Pixel coordinate grounding data
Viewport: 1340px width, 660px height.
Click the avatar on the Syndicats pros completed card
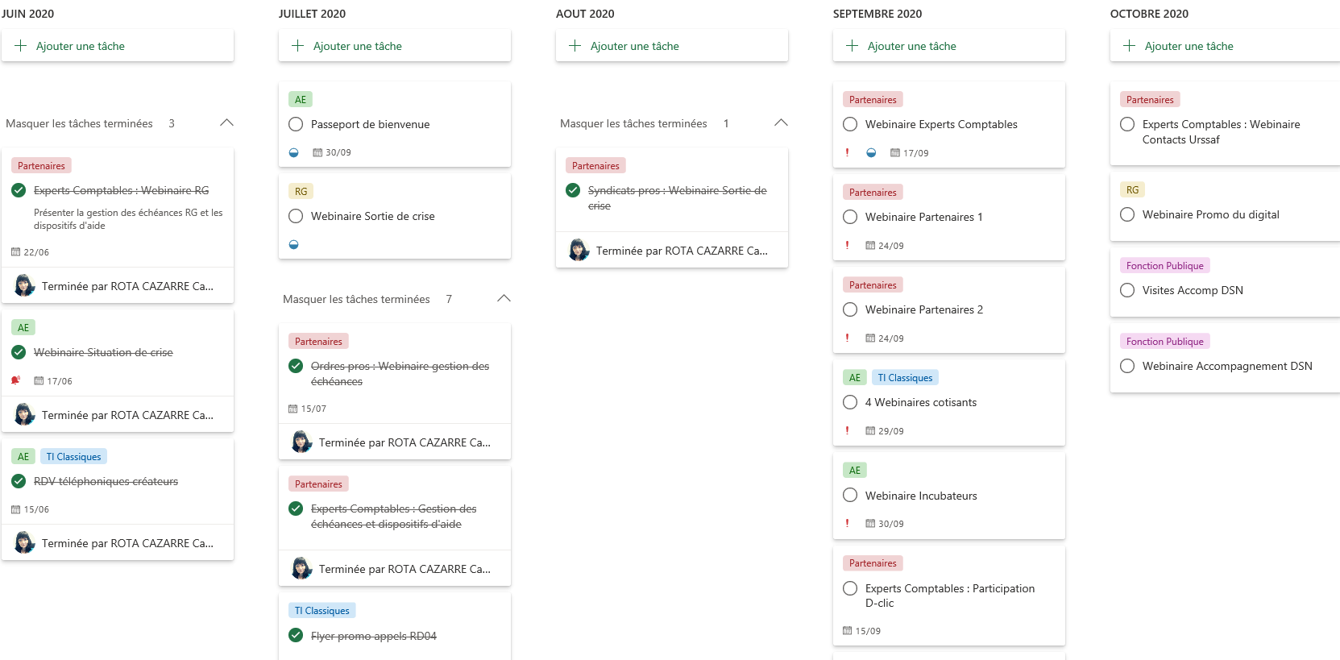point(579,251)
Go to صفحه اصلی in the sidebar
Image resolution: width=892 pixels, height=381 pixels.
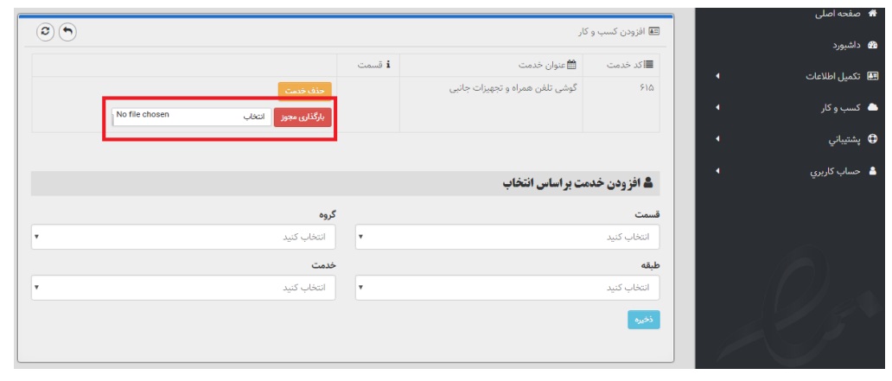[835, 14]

→ Assignment
All of the data is to be transcribed exactly, with images omitted.

→ Response for this exercise
Viewport: 1340px width, 660px height.
Click the avatar on the Syndicats pros completed card
point(579,251)
Go to صفحه اصلی in the sidebar
Image resolution: width=892 pixels, height=381 pixels.
[835, 14]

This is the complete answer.